Task 1:
Decide whether each statement agrees with the forum thread about the new Shetland colt: (a) The colt is the family's first Shetland. (b) The colt went home with the family on the day they first saw him. (c) The colt's barn name has been settled. For each, answer yes or no and quote the words from the thread that decide it.

________________________

# Merry Christmas to us :)



## Kitty (Dec 22, 2007)

I have been quiet for months and keep my secret but I just picked up our new addition today and he is just beautiful. Our FIRST Shetland and a keeper (in my opinion). I love the Taylors and the quality of horses they have is awesome.

Our new colt is Michigans Image in Z Woods. Full brother to a filly that McCarthys showed this year Michigan's Little Sharp Image and did very well at Nationals




His barn name will be Z or Z Man or Woody (OK we can't decide yet) and he will definitely mature under 34 and will be hardshipped later. He has the most beautiful head and tiny ears and ultra refined. But for now Jessie is already thinking of what treats to give him. We'll try to get updated pics later.

As Tom said he is "a cocky little fella" and nothing like our laid back minis. He has lots of fire



and Josh Tibbs is asking already for me to bring him down with Yooper (our Nighthawk colt we are having Josh for 2008) but 2009 will be his year with him



UNLESS I win the lotto





SO Merry Christmas to me and after the awful year



we have had -we deserve him and are tickled pink and the Taylors will see us at the May sale for a future girlfriend for him


----------



## Russ (Dec 22, 2007)

*WOW*



He is *really* nice!!!





Merry Christmas and Congratulations!


----------



## Leeana (Dec 22, 2007)

He is beautiful, congrats





I love those Michigan horses


----------



## MBhorses (Dec 22, 2007)

congrats,

what a nice looking fellow


----------



## Kitty (Dec 22, 2007)

When we went there, my son Shawn, was upset with me.



He had 3 (only 3 Mom) he wanted to bring home.

I saw Z and that was it for me and Rick (the other half) was nodding his head. But Z was only 2 months old and we had to leave him (hard for me) but I paid him in full (didn't want to take any chances) and left. And I am glad I did because a trainer was there that day and smiled at me and said "your lucky you got him because I wouldn't have left him here". And today Tom told me "it wouldn't be hard to sell him" he's had lots of inquires. I smiled and said "Tom, he isn't going anywhere but to the winners circle for us and hopefully a nice title to his name". Tom smiled.

This is the link to his sister at McCarthys McCarthys filly (sister to colt) and she is beautiful. I had commented on her but at the time didn't know that.

We will get good pics by Jodie next year (gotta love her) so we can drool.


----------



## Filipowicz Farm (Dec 23, 2007)

________________________

Task 2:
In the rows, turn the lines from the one holding "Task: Click Energy revenue value 10,384.25" through the one holding "Action: 607,748", inclusive, into a numbered list without blank lines. Leave any pictures out.

Data lines:
________________________

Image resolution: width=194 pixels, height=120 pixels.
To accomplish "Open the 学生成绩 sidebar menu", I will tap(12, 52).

________________________

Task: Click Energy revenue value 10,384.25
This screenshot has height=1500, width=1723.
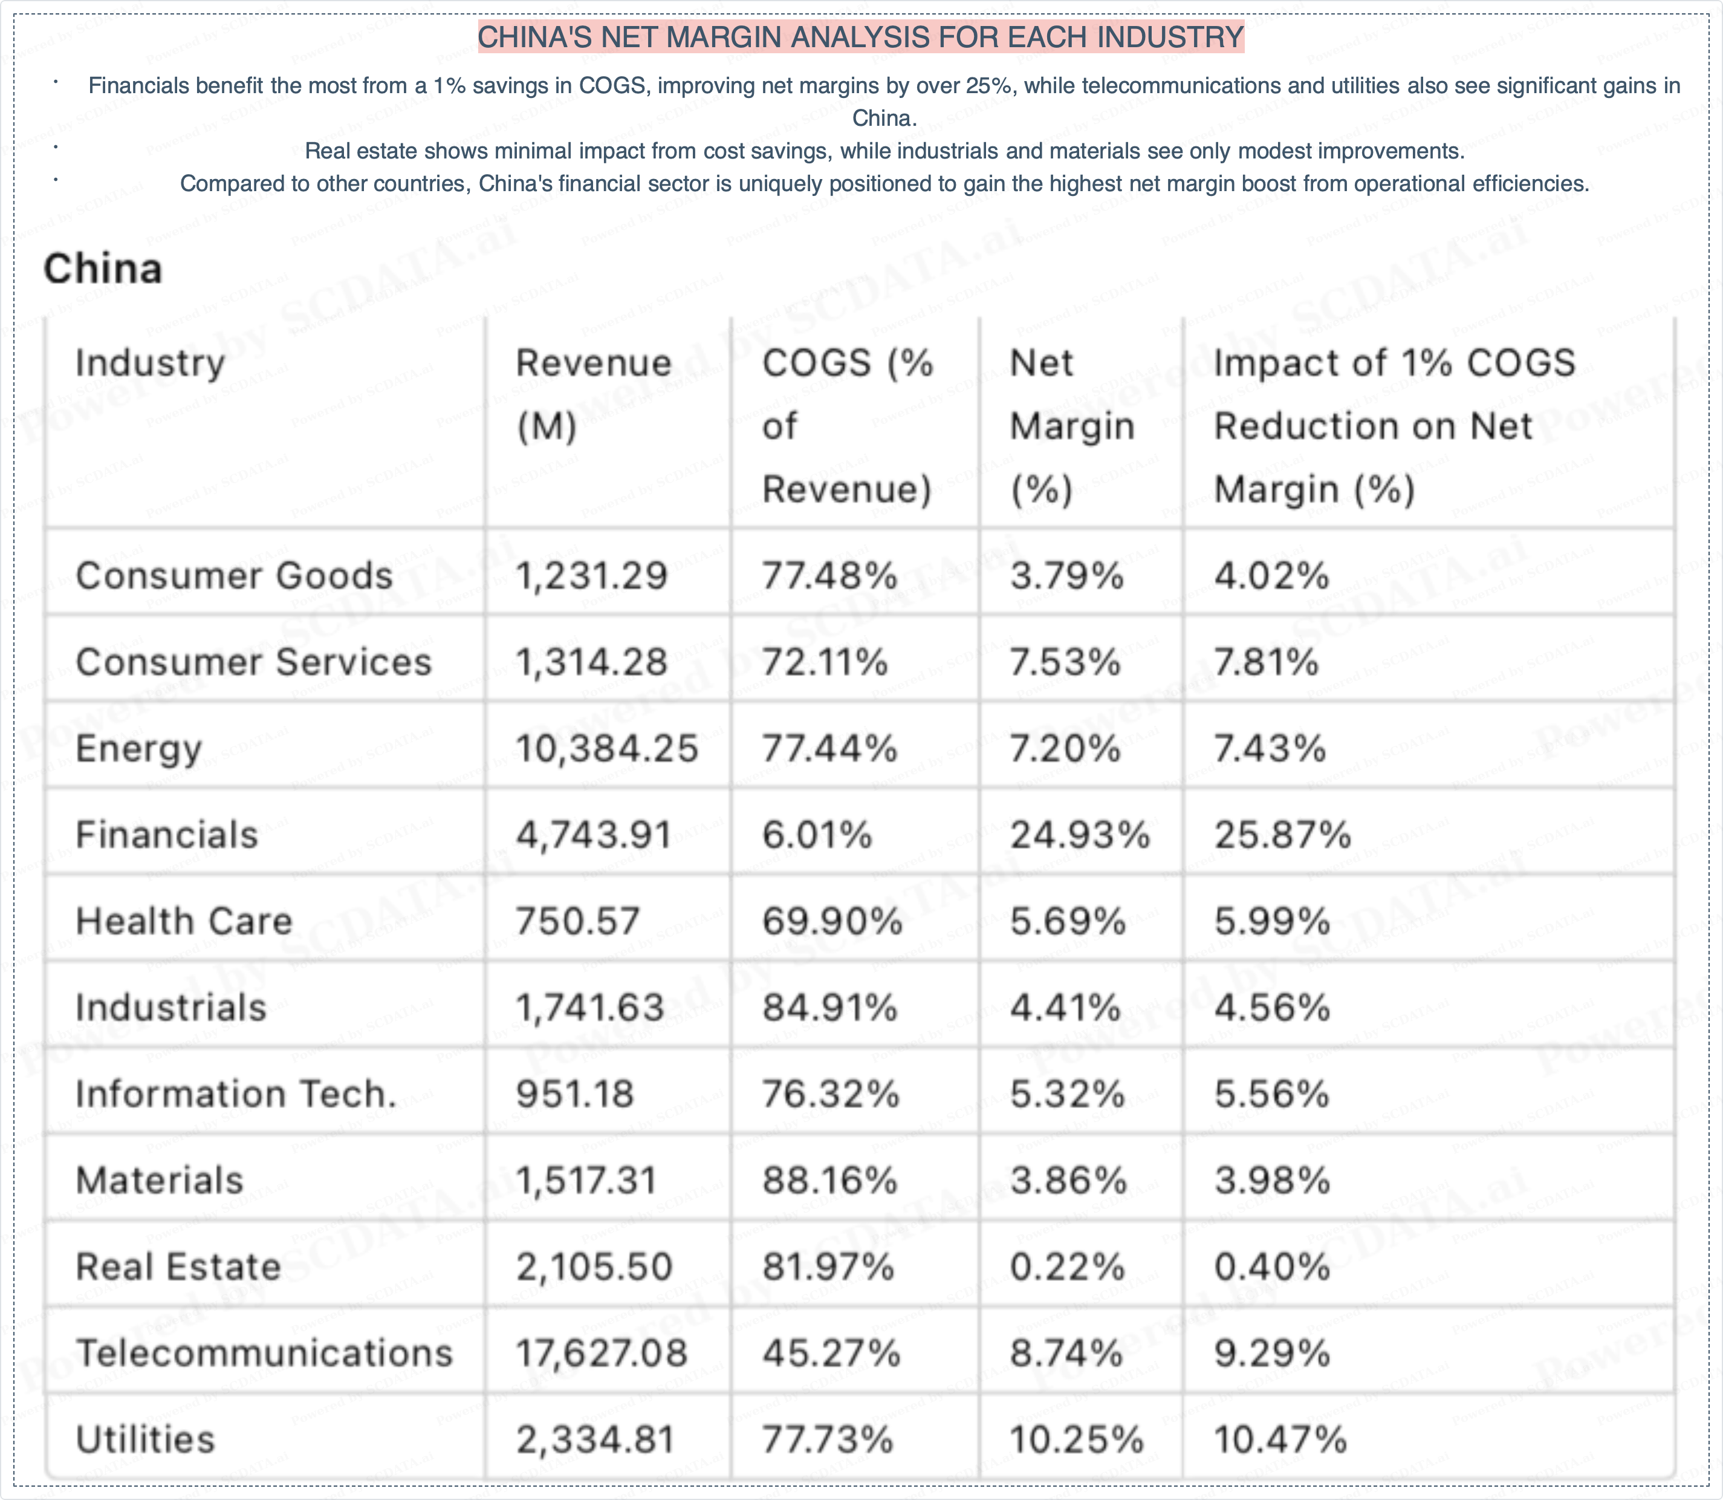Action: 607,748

________________________

Written solution 1:
(a) Yes: "Our FIRST Shetland and a keeper (in my opinion)."
(b) No: "But Z was only 2 months old and we had to leave him (hard for me)"
(c) No: "(OK we can't decide yet)"

Written solution 2:
1. Task: Click Energy revenue value 10,384.25
2. This screenshot has height=1500, width=1723.
3. Action: 607,748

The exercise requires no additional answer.